Originally Posted by
Amarande
In other words, especially because of the teamwork and communication matters, the moment we found out we weren't going to have that 9-5 office job with lots of reliable evening time for guilds/statics, it was time to just respectfully bow out of the MMO genre, or to accept that all we deserve is tourist level content (unsync counts in most cases, as except for a few particularly tricky 1-2 xpac old Savage fights, unsync EX/Savage fights tend to even make the average DF dungeon look dangerous).
And by attempting to include ourselves in the PUG world (especially when we also go for the siren song of wanting to be able to play on a flexible basis with a network of friends rather than commit to a specific seven), all we're managing to do is ultimately make MMOs in general worse for everyone - because with these handicaps and the demands of difficult content, PUGs really only work well for the extremes, i.e., either when the content is so far below everyone that it's a cake walk anyway, or when everyone is significantly above average personal skill in order to make up for the lack of nakama-no-kizuna in a random team vs. a static that know each other's habits well.

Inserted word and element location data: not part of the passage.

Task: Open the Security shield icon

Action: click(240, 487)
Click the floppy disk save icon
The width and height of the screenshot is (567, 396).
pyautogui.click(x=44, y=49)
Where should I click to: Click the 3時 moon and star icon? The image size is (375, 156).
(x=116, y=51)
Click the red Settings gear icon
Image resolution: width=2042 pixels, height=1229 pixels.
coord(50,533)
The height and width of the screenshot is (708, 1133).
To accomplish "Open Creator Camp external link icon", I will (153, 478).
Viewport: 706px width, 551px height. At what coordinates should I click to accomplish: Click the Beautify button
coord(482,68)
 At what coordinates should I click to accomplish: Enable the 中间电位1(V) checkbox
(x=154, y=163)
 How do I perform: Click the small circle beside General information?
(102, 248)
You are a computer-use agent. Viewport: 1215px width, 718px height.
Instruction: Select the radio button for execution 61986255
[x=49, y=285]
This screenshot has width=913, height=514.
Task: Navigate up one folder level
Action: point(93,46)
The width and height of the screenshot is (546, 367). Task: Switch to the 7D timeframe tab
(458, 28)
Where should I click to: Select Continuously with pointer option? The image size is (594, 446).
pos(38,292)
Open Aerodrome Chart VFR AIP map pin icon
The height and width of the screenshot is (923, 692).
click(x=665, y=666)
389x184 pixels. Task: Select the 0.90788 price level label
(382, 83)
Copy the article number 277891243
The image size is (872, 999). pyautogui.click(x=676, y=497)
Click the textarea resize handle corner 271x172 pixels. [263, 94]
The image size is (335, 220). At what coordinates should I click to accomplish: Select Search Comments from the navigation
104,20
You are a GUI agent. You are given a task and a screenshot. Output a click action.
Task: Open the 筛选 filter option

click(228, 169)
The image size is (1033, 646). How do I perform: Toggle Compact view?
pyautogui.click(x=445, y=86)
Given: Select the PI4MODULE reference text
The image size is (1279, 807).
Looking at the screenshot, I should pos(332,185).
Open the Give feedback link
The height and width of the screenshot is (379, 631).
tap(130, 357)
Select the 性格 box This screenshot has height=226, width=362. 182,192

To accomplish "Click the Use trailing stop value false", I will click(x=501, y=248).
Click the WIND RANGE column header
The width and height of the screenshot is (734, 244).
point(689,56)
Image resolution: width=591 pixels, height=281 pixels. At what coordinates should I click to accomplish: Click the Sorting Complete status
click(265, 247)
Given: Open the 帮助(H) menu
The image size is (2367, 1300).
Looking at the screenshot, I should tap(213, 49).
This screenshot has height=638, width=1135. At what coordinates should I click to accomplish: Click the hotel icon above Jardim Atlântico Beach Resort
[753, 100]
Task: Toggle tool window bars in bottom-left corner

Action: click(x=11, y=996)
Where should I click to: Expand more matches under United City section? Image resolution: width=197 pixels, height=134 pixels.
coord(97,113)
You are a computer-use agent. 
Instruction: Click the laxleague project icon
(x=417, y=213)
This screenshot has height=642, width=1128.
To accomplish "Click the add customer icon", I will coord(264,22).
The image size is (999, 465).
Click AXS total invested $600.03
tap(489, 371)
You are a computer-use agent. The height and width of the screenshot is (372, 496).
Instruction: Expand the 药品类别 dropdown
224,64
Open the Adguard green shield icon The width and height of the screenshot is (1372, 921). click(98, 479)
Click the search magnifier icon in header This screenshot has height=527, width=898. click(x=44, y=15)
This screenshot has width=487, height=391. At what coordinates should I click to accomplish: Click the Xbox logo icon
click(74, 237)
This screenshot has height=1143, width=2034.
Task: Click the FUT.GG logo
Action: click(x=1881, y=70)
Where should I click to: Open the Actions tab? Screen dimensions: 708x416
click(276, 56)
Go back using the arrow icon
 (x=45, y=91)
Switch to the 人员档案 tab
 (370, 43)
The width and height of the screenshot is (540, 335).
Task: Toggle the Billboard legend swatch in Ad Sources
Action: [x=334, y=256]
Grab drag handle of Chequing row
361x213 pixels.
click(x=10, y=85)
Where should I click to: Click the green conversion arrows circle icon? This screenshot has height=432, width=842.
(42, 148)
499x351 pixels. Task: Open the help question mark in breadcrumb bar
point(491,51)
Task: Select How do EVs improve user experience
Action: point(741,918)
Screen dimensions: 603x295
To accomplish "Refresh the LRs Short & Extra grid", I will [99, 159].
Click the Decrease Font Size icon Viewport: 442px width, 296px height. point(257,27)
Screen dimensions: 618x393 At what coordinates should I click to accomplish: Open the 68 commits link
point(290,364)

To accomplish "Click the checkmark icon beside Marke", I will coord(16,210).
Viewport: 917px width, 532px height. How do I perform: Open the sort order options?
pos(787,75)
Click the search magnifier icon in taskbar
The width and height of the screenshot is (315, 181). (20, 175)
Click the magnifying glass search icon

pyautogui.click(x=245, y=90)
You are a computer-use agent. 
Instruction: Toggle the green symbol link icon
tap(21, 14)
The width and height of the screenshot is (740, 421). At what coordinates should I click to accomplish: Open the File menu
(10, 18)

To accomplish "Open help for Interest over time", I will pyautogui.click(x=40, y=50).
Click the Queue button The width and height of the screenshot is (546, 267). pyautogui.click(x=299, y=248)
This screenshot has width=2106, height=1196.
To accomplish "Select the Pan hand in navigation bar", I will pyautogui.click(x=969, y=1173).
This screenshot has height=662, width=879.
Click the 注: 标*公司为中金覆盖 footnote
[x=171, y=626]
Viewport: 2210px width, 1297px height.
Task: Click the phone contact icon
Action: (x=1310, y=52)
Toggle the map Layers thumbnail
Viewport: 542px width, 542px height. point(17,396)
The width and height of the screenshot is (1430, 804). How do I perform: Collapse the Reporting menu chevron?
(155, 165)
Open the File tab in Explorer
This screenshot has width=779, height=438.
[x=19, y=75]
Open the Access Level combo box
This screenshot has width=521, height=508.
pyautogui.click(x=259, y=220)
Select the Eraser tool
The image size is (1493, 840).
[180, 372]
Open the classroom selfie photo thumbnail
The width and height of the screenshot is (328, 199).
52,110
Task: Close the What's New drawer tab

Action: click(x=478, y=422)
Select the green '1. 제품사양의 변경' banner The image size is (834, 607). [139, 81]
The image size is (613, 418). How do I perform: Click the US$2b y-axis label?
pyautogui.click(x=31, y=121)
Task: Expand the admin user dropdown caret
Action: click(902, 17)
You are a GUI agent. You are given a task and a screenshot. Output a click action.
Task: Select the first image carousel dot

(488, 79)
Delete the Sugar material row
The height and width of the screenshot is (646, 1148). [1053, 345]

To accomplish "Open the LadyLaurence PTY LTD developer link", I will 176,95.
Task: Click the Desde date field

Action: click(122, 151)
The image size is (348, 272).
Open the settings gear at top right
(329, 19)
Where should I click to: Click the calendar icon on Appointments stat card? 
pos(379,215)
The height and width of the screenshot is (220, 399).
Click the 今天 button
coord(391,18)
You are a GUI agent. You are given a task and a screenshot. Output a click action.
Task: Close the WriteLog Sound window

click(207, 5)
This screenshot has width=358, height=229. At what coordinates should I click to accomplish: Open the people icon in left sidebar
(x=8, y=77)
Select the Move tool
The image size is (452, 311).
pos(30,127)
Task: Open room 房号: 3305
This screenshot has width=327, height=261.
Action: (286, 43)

The "entitlement" matter would seem to support this theory as well: older gamers are, I expect, much more likely to support a culture where people deserve to be helped and to get their clears (simply because that's how older RPGs mostly were - if you played long enough - which was largely due to RNG based failures and slow processing times - and didn't give up, you reasonably should expect to get the clear eventually), whereas the modern tendency definitely appears to be to reject this in favor of "sorry, but only some are good enough" and that completionism is not for everyone anymore.